As Attention-Starved Celebs Strip Down Over ‘Naked Ballots’, WarnerMedia Plans To Slash 1000s Of Jobs

Tyler Durden

Thu, 10/08/2020 – 15:45

As the motion picture industry begins to death-spiral into oblivion due to the pandemic, attention-starved celebrities are going topless to implore people to avoid ‘naked ballots’ – due to a law in 16 states which requires voters to insert their mail-in ballots into two separate envelopes in order to be counted.

If you don’t do exactly as I tell you,” said comedian Sarah Silverman, “then your ballot could get thrown out.

Yet, while bored Hollywood celebs – including for some reason Amy Schumer, are ‘raising awareness’ via nudity, Hollywood itself appears to be in dire straits thanks to plummeting box-office sales which have already put the world’s largest theater chains in a precarious position.

According to the Wall Street Journal, WarnerMedia is planning a restructuring which would mean thousands of job cuts, as the company seeks to cut costs by as much as 20% in the wake of sagging income from movie sales, cable subscriptions and TV ads, according to ‘people familiar with the matter.’

The restructuring would begin within weeks, and would affect employees across Warner Bros. assets such as HBO, TBS and TNT.

The Journal notes that rivals Disney and Comcast have slashed jobs in recent months as their film and TV businesses are similarly struggling.

“Like the rest of the entertainment industry, we have not been immune to the significant impact of the pandemic,” said a WarnerMedia spokesman, who added that the company would ‘reorder its operations to focus on growth opportunities.’ “We are in the midst of that process and it will involve increased investments in priority areas and, unfortunately, reductions in others.”

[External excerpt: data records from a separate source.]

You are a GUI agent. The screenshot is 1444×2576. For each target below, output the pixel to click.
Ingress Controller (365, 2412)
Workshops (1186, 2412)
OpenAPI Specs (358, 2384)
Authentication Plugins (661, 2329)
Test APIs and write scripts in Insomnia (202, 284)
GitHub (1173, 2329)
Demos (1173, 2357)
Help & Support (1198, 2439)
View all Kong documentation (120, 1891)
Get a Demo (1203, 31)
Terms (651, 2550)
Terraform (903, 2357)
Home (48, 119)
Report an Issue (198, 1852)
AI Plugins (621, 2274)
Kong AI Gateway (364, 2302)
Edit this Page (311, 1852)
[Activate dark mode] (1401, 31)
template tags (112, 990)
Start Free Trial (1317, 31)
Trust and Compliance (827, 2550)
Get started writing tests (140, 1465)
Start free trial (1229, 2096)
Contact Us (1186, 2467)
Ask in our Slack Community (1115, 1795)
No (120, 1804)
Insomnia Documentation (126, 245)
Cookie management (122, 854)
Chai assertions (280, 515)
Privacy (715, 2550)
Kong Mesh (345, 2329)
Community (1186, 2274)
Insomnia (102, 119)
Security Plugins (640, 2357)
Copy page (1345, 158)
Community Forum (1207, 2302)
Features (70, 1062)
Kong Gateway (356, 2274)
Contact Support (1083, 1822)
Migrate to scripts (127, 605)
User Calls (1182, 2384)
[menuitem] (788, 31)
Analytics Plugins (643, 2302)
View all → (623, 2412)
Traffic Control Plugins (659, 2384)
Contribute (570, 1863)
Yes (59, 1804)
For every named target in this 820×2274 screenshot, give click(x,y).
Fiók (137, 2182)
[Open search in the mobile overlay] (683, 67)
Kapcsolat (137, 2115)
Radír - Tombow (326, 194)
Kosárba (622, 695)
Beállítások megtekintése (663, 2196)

While Warner’s TV assets are suffering, their movie business is also sucking wind – after their uber-expensive sci-flick “Tenet” flipped, leading the studio to push “Wonder Woman 1984” from an October release to the end of the year.

Meanwhile, “Dune,” which was supposed to premiered during the holidays has been bumped until next year at the soonest, while “The Batman” has similarly been bumped from 2021 to 2022.

The layoffs will mark the second wave of job cuts, after WarnerMedia handed out over 500 pink slips in August.

And while nobody knows the exact size of WarnerMedia’s workforce, its predecessor employed around 26,000 people before AT&T acquired them in 2018 for approximately $85 billion. By the end of June, AT&T’s headcount was 243,000.